Phython’s experience with widely used FPGAs leads us into an awareness of what is going on in the hardware and it’s time-critical. Roll thinks that the fact that time has a physical meaning is one of the key features that makes quantum programming very different. So if you delay in operation, you’re doing something completely different, teaching the qubits different things.

“Python was chosen because it is the simplest language, easily accessible to everyone,” said Nguyen. “There is no compiler to set up with libraries. It’s a bit like the iPhone, there’s an app for that, but in Python there’s a library that solves almost all the problems.”

Standardization

Standardization in quantum terms is crucial. Roll said that there is an attempt to interface the control software and make use of all the particularities of the hardware so that all experiments of a scientific nature can be done. At the same time, the platform must retain its usefulness for different configurations, thus requiring standardization.

This is a very important process to ensure the widespread use of quantum computers. It is currently in an experimental phase, but we will soon see solutions at a commercial level. The most important thing is not really to have the maximum number of qubits. Even a small number of low-noise qubits can satisfy many applications.

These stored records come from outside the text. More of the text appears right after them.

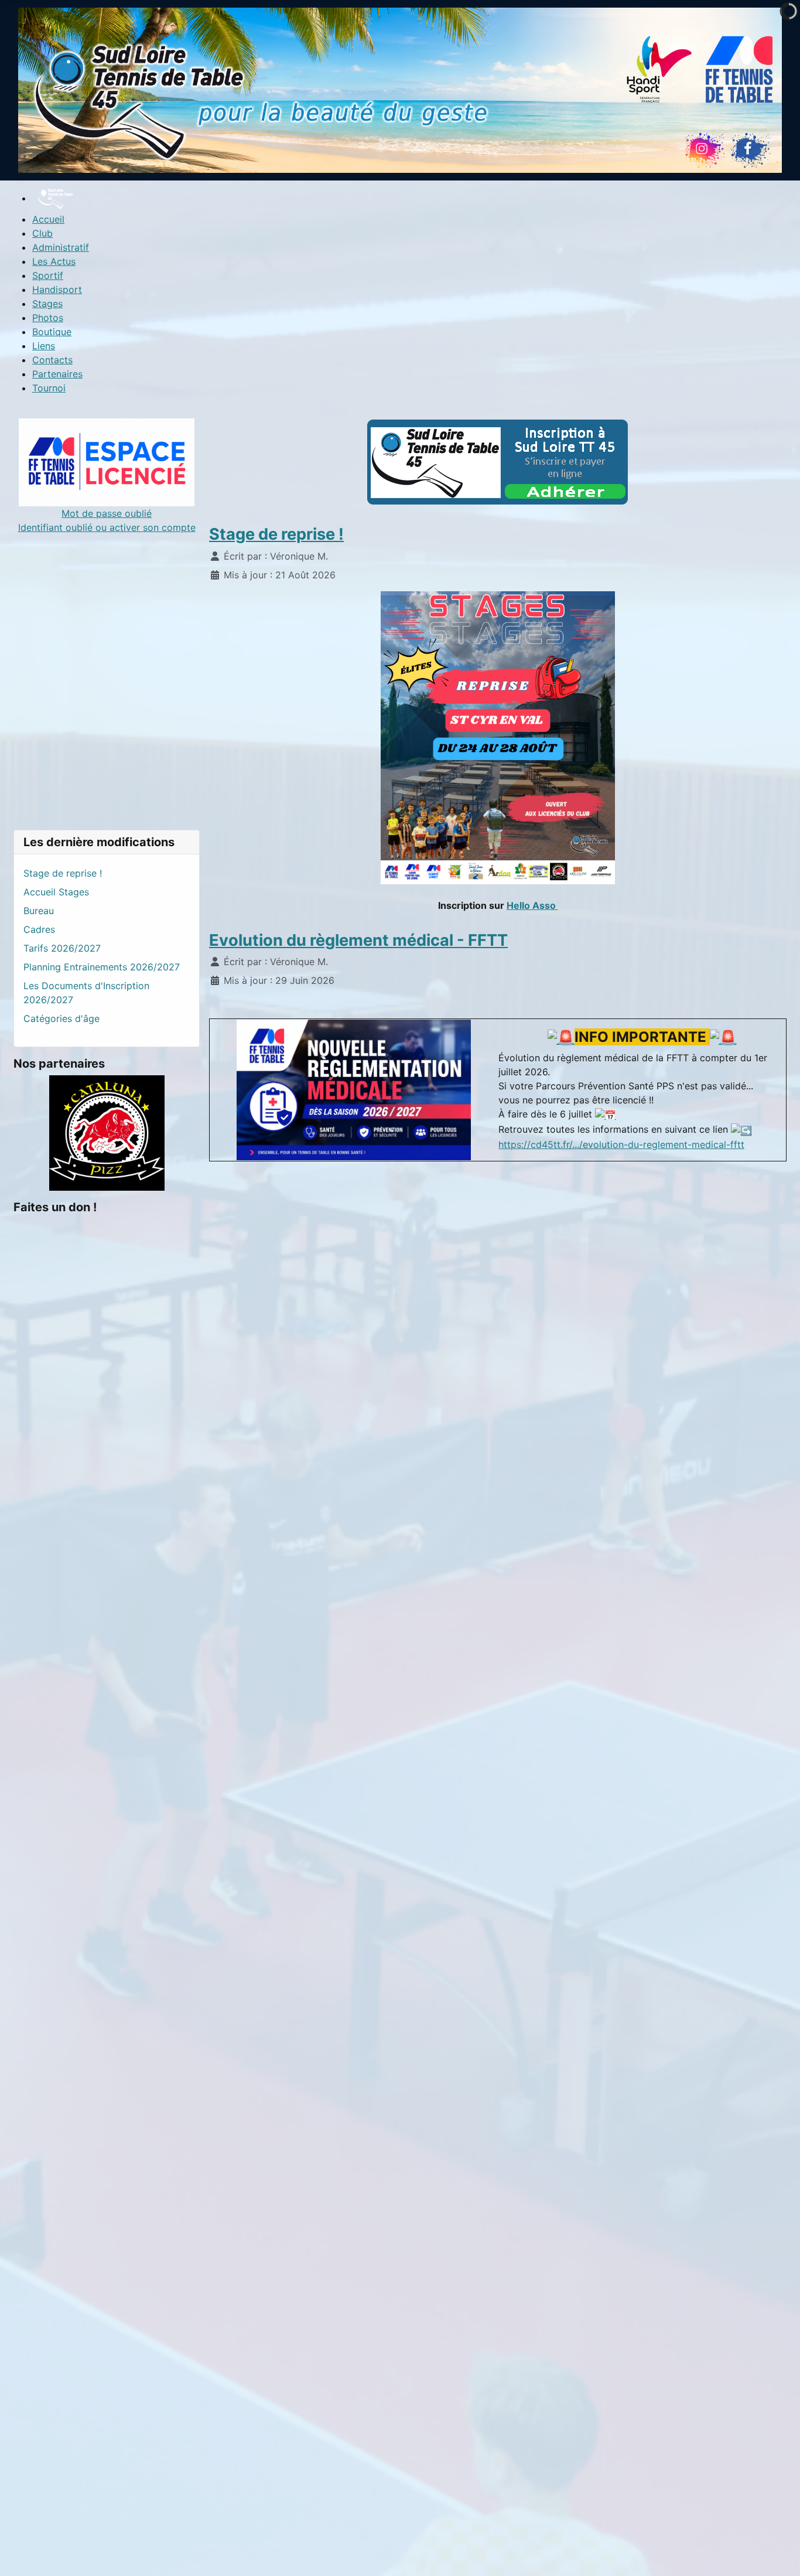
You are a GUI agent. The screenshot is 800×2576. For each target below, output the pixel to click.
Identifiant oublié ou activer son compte (107, 527)
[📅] (605, 1114)
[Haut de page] (779, 2554)
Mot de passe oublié (106, 513)
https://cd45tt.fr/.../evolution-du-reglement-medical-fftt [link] (621, 1144)
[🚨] (561, 1036)
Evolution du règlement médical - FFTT (358, 940)
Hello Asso (532, 905)
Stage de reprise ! (276, 534)
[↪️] (741, 1129)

The first quantum advantage in production reality will come with quantum machine learning. “By using related techniques, it is possible to use a relatively small quantum device to produce probability distributions that are very difficult to achieve in a standard way,” said Savoie. “You don’t have to change the infrastructure of what we’re doing with neural networks. I really think it’s very promising in the short term.”

As Rol pointed out, calibration and characterization are two important areas in quantum software. This bottleneck will require a lot of work over the next few years to get a quantum system to finally do its job.

Damien’s idea is to have a flexible open-source community so that everyone can speak a single language to better finalize the activities of a quantum computer.